Si tienes pareja, estás viviendo algo verdaderamente especial e increíble. Tienes a alguien a tu lado que te ama y ha decidido compartir el resto de su vida contigo, en los momentos buenos y malos. ¡Es algo extraordinario y a la vez desafiante! Sin embargo, en medio del ajetreo diario, es fácil olvidar disfrutar plenamente de nuestra relación y la compañía que compartimos.

La vida en pareja nos brinda la oportunidad de crecer, aprender y experimentar el amor de Dios a través de nuestra relación. Hay aspectos clave que debemos tener en cuenta para disfrutarla al máximo y cultivar nuestra espiritualidad al mismo tiempo.

Uno de ellos es ser conscientes de la presencia de Dios en cada momento de nuestra vida en pareja. Cuando estamos unidos, no solo lo disfrutamos nosotros, sino también Él. Además, quiere guiarnos en nuestro camino juntos. Al ser conscientes de esta realidad, podremos apreciar y valorar aún más nuestra conexión como pareja.

Compartir detalles cotidianos entre nosotros es parte fundamental del disfrute y la unidad en nuestra relación. Contarse aquello vivido durante el día, las dudas que han surgido, los pensamientos que hemos tenido y preguntarnos el uno al otro lo mismo. Una relación sólida requiere tiempo, entrega, amor y paciencia, pero también necesita risas, emoción, desafío y aventura. Todo esto debemos compartirlo de manera tangible, no solo a través de palabras, sino también mediante acciones concretas.

Si reflexionas sobre tu propia relación, ¿cuántas risas comparten juntos? ¿Tienen algún viaje o aventura planeada? ¿Qué les emociona? En medio de las serias responsabilidades de la vida, es importante crear espacio para estas cosas.

Espacios para reir, para aprender cosas nuevas, para descubrirse dentro de otro escenario, ilusionarse por cosas futuras. ¿Cómo podría verse esto en la práctica?

Muy simple: busquen una buena peli juntos que toque su lado humorístico, planifiquen una salida de fin de semana, deciden tomarse un café fuera de casa esta semana, júntense con otras parejas y/o amigos, comiencen un curso juntos…¿qué tal, si aprenden juntos a dar masajes? ¿o van al peluquero y cambian su look juntos?

Hay miles de posibilidades y el límite es su fantasía. ¡Sean creativos!

La vida en pareja puede ser una fuente inagotable de alegría, crecimiento personal y espiritual.
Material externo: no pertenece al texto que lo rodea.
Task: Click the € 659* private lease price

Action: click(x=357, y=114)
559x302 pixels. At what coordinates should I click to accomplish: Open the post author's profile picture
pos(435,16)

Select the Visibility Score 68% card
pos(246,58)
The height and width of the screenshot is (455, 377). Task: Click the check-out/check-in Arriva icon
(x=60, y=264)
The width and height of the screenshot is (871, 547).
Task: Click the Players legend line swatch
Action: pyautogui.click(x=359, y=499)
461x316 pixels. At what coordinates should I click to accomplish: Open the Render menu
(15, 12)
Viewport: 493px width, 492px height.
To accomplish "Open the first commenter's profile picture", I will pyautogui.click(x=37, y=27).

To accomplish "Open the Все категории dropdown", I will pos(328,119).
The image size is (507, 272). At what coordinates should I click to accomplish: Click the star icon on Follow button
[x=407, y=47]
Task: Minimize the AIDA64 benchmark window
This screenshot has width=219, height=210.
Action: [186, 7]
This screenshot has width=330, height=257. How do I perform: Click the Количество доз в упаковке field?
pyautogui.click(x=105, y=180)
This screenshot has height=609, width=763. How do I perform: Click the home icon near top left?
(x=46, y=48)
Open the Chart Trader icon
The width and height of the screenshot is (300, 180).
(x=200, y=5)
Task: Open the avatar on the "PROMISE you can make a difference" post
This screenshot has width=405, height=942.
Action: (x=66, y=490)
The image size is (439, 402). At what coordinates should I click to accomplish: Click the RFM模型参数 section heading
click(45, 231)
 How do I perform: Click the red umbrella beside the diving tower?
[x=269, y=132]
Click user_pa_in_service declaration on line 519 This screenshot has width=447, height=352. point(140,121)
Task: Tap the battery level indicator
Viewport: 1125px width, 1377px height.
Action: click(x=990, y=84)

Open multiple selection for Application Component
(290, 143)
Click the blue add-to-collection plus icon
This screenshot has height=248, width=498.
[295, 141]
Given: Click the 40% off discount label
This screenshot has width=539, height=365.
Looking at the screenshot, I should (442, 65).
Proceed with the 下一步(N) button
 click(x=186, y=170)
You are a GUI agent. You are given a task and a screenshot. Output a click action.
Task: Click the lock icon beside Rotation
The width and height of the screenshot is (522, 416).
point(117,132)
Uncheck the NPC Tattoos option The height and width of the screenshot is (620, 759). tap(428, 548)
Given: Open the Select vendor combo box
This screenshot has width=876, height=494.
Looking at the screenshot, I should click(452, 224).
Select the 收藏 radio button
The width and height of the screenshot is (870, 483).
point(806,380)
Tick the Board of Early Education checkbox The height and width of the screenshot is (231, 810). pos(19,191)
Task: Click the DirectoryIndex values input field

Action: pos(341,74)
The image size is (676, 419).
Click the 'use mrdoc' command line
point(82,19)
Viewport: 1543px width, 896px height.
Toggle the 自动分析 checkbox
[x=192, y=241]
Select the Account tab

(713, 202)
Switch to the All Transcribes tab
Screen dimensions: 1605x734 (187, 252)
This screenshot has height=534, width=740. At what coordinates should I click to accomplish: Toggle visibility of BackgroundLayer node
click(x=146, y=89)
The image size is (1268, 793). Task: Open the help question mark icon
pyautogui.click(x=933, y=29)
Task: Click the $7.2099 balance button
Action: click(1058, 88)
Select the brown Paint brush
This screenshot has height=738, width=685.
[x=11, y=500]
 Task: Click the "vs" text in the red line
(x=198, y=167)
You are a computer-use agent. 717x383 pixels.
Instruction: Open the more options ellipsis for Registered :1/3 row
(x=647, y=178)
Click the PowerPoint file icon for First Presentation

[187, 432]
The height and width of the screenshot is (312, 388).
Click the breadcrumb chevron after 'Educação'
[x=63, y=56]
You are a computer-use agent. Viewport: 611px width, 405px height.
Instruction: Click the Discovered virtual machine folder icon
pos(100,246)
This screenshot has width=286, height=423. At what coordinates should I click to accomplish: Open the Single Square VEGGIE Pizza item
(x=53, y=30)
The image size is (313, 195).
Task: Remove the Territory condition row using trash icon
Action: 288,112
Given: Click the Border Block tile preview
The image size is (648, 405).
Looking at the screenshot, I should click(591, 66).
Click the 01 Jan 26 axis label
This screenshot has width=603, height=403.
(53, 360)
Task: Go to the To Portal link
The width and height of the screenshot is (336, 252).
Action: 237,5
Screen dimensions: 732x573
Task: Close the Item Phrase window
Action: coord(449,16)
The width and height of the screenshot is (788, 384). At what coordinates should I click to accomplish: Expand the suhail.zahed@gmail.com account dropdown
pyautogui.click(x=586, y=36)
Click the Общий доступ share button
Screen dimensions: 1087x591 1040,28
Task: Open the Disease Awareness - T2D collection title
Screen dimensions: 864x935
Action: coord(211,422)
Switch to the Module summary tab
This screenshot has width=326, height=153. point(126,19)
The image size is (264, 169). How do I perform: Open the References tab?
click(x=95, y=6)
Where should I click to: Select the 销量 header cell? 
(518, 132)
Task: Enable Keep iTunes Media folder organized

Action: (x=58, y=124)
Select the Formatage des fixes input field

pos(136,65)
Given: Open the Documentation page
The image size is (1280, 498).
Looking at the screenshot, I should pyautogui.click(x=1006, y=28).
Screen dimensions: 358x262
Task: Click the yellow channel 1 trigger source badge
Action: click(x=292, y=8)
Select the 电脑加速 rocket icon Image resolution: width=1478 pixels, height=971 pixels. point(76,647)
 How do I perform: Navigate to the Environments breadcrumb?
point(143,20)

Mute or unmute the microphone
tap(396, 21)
Sí, también espiritual, pues como decíamos antes, cuanto más conscientes estemos de la presencia de Dios en nuestra relación y más nos dediquemos a fortalecernos mutuamente y disfrutarnos, más nos acercaremos a la plenitud que Dios imaginó y deseó para nosotros como pareja. Y esto sin duda alguna, puede incluir también, que busquemos actividades para disfrutar relacionadas con la espiritualidad. ¿Qué tal leer un libro sobre temas de fé juntos y conversarlo al finalizarlo o en el proceso? ¿qué tal, tomarse un día a la semana, en la cual conversan sobre temas espirituales? Podrían incluso disponerse a compartir sus preocupaciones y temas pendientes, para orar el uno por el otro. Sin duda, también aquí, el límite es su fantasía.

La relación en pareja nunca será solo algo corporal, así como tampoco será algo intelectual. Alma, cuerpo y mente están Unidos. Así mismo, estos tres, son parte de nuestra relación. Dios desea que como pareja logremos vivir y conocernos el uno al otro en profundidad, lo cual significa: compartir y compartirnos en plenitud.

Te deseamos que la espiritualidad, y especialmente Dios, sea parte del cimiento en tu relación y te ayude a disfrutar cada paso en el maravilloso viaje junto a tu pareja.